Added layers of security allow your bank to authenticate customers and detect and respond to suspicious activity related to initial login and then reconfirm this authentication when further transactions involve transfers of funds or higher risk actions.

Examples of Layered Security for Businesses
For business accounts, layered security can include enhanced controls for system administrators who are granted privileges to set up or change system configurations, and control access privileges and application functions or limitations for their own staff and users.   Added layers can include:

  • fraud detection and monitoring systems that include consideration of your transaction history and behavior
  • dual customer authorization through different access devices
  • out-of-band verifications for certain transactions
  • “Positive Pay” debit blocks or other techniques that limit transactions
  • transaction value thresholds that restrict the number or amount of transactions for a set time frame
  • Internet Protocol (IP) reputation-based tools
  • policies and procedures for addressing customer devices that have been potentially compromised, or for detecting customers who may be facilitating fraud
  • account maintenance controls over activities performed online or through customer service channels.
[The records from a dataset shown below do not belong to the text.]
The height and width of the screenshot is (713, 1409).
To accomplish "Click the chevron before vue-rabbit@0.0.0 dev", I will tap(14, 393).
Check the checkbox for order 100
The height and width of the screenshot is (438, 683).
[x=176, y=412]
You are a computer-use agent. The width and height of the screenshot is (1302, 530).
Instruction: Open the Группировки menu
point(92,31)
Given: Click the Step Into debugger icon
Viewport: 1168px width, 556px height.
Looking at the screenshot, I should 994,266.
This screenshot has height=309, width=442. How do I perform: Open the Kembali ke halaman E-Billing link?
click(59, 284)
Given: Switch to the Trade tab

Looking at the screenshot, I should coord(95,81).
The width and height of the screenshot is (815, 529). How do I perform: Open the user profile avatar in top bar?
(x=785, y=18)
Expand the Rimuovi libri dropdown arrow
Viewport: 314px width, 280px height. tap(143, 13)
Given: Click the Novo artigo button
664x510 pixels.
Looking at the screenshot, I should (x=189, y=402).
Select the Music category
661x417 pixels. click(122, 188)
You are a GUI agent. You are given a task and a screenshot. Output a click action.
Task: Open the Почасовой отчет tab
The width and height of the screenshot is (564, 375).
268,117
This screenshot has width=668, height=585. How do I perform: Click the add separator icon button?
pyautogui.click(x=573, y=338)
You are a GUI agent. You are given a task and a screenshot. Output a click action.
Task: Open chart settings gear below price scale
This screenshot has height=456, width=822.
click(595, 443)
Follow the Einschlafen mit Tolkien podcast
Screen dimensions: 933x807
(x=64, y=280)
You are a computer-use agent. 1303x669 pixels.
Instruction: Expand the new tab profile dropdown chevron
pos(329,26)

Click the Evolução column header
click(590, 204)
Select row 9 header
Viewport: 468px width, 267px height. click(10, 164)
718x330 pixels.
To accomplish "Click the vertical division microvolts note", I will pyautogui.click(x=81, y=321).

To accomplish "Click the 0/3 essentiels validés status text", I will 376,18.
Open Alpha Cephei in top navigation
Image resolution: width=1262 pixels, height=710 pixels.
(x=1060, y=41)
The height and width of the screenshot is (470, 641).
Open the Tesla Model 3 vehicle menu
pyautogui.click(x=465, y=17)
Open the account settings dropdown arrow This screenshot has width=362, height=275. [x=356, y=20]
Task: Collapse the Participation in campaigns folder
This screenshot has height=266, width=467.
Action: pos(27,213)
Recommendations for Business Accounts

  • conduct periodic assessments of internal controls
  • use layered security for system administrators
  • initiate enhanced controls over high-dollar transactions
  • provide increased levels of security as transaction risk increase

If You Have Suspicions
If you notice suspicious activity within your account or experience a security related event (such as loss of token, compromised PIN or Password, known or suspected infection of computer or network by viruses or malware, etc) please contact your bank immediately, and you will be quickly and courteously directed to a customer service representative who can assist you with these matters.